Touring Superleggera turns the Ferrari 550 Maranello into the Veloce12



As automotive design houses continue combing through the back catalog of automobilia for old gems to polish, we’ve been waiting for the Ferrari 550 Maranello to get its coachbuilt due. Milan’s Touring Superleggera is the first to make it happen, as far as we know, with the Veloce12 — that’s correct, no space in Veloce12, just like Ferrari’s new 12Cilindri. Everyone’s familiar with the run-of-show by now: a donor car enters the Touring workshop for a strip search including body cavities, followed by a full workup. The rebuild begins, as usual, with additional stiffening in key points, Touring saying that it examined every load-bearing component with finite element analysis to determine how much buttressing to place, and where. Torsional stiffness is said to target that of the F12 (which also had a full name with no spacing, the F12berlinetta), the 550’s successor two generations away, the 599 in between.      

The bodywork adds a more curve to the 550’s lines in a similar way that Callum reworked the silhouette of the 355 by Evoluto. The front bears most of the additional sculpting, Touring turning the lower front intakes from demure apertures into larger channels for sweeping air around the front wheels. New, multi-element LED headlights flank a grille that’s wider and taller than the original. Behind, the reworked hood scoop stands out more and bears the wordmark of the style house. The larger forms of the carbon fiber bodywork swell from front to back, the fenders arcing over the front wheels, a bevel worked into the doors, and the shoulder line dipping at the greenhouse to rise again over the rear fenders.    

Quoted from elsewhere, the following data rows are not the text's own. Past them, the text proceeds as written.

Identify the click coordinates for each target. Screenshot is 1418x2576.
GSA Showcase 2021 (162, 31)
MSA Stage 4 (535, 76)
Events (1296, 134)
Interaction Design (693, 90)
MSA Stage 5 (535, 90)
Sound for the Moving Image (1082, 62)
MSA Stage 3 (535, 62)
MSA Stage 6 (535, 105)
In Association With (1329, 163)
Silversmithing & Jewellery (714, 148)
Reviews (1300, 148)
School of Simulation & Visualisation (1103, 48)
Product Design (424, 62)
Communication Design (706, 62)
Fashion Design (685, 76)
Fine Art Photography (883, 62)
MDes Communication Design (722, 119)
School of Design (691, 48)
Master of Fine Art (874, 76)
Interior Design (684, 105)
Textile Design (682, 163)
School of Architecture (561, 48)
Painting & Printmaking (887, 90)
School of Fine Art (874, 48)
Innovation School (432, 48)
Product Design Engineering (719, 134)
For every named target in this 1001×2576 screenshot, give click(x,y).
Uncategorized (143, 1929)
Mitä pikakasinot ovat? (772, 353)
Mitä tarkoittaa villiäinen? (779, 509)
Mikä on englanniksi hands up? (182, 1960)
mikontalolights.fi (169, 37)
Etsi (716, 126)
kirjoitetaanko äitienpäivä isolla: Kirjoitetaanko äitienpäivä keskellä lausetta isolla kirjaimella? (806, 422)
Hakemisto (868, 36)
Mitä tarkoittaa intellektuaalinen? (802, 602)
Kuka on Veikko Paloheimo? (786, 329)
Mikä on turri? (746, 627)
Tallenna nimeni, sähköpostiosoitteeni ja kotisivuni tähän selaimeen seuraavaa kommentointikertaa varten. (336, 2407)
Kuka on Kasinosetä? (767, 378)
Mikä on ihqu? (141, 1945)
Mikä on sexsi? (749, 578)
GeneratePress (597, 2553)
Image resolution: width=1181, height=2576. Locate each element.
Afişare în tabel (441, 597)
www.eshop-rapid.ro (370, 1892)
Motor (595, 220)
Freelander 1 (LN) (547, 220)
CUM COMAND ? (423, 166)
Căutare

The 550 was always potent. Given the right preparation for racing, several teams won races on three continents with the 550, won class championships on two, took a class victory at the 2004 24 Hours of Le Mans, and came second in the GTS Class of the American Le Mans Series in 2003. As a daily driver, Evo named the 550 the the Greatest Driverʼs Car of the past decade in 2004, calling it “an all-time Ferrari great” and writing, “Thereʼs never been a supercar thatʼs so exploitable and so rounded in its abilities.”

This might help explain why Touring Superleggera’s engineering department only breathed on the 5.5-liter V12. After a complete teardown, examination, and rebuild with new components and a beefier cooling system, final output comes to 503 horsepower and 419 pound-feet of torque. That’s just 25 horses more than the original, and the same torque, hence the sprint to 62 miles per hour listed in the same 4.4 seconds as the original 550. There’s a bigger upgrade to the sound, Touring bolting on a freer-flowing Supersprint Exhaust.

The Italians worked with U.K. suspension company Tractive — familiar from the Kalmar 9X9 — on a multi-axis G-force sensor to control a set of active dampers. This was despite the fact Tractive doesn’t sell retail products for any Ferrari. Touring went back to Italy for brakes, a Brembo system hides behind custom wheels, with six-pot calipers on 15-inch discs in front, four-pot calipers on 15-inch discs in back.

All we’re told about the inside is that it contains “ergonomically sculpted seats” and “precision-machined controls.” The pictures lead us to believe the leather’s sumptuous enough to make a cow jealous.

Ferrari only made a few more than 3,700 examples of the 550 Maranello from 1996 to 2001. Touring says it’s ready to convert only 30 of them into the Veloce12, in left- or right-hand drive. Each costs €690,000 ($761,120 U.S.) plus the price of the donor car and taxes. Deliveries will begin around the middle of next year.